The alternative I've seen in practice are workouts designed to build muscle. The body recovers based on the nutrition you put in your body, where "bad food" will usually just be food that lacks in substances needed to grow muscle, while also containing high fat. Working out burns some calories, but pounds of fat don't get shredded by the amount of work you do in the gym. Workouts destroy and weaken your muscle: nutrition rebuilds them with the substance you put in your body.
So if you eat foods like McDonald's or other junk items, your body won't recover from workouts very well because most of the substance in fast foods/junk foods is either fat or sugars. You need protien, healthy carbs, vitamins, phytonutrients, etc. to build muscle. This sort of poor nutrition then makes it worse: you destroyed your mind and body, then put poor nutrition to rebuild it. The metaphor I like to compare it to is when you pull all nighters, then sleep for two hours trying to wake up early. You'd have been better off had you not slept at all, just like you would be better off not working out if you don't plan to eat something with good nutritional value in it afterwards.
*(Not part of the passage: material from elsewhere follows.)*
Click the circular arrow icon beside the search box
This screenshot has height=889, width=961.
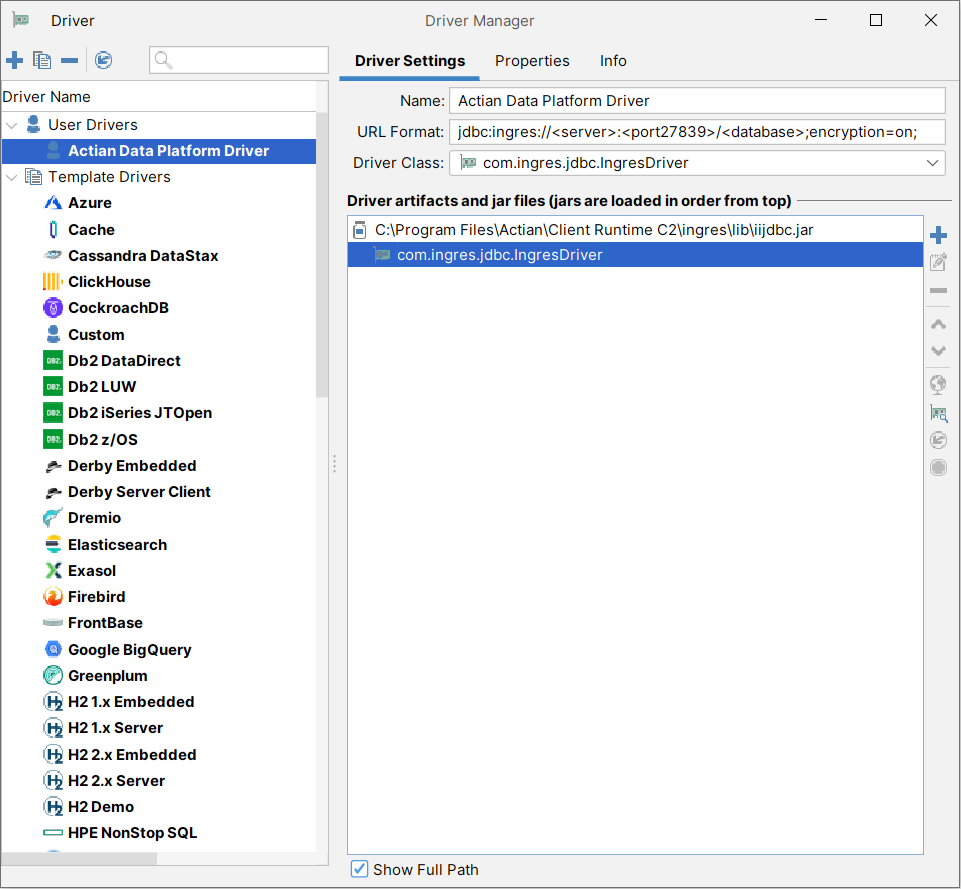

And once you build muscle, your body burns more fat in utilizing that muscle through your daily routine. By having a stronger body, you end up shredding pounds of fat because your muscles have to draw more from your fat stores just to do everyday tasks. You don't have to be body builder size either: a simple rise in muscle mass for every portion of your body is going to make an impact. You'll have a body that burns more calories if you target every muscle group rather than making one massive. This can also be further expanded on: work out early! Morning workouts kickstart your metabolism, basically "waking up your body". Having your body turned on for more hours of the day = more calories burned than any single workout.
So basic sum up is simple:
-Working out should always have the purpose of building muscle, never burning fat. Knowing that the fat will burn from building stronger muscles makes mentally committing in the long run much easier.
-Proper nutrition is the key to gaining muscle. Workouts only destroy your muscles and teach your body to build them up; what you eat determines if the job the workout teaches your body gets done or not.
-Bigger muscles = more fat shredded. Why try to focus on killing more than 300 calories in a single workout, when you can go from burning a 1,000 calories to 2,000 by having to use bigger muscles to move around?
-You don't need to be massive: it's more efficient to build every muscle slightly than to build a few of them massively. If you slack on one muscle group, then work it out: it'll give you something to do everyday and it'll make things a variety.
And lastly put, eating bad is honestly better than not eating at all. You should consume at least 200-300 calories of something before and after you workout, regardless of what it is. As much as unhealthy foods are terrible for you, you need something to build muscle from and unhealthy foods have some nutrition to them. Very poor nutrition is still better than no nutrition at all.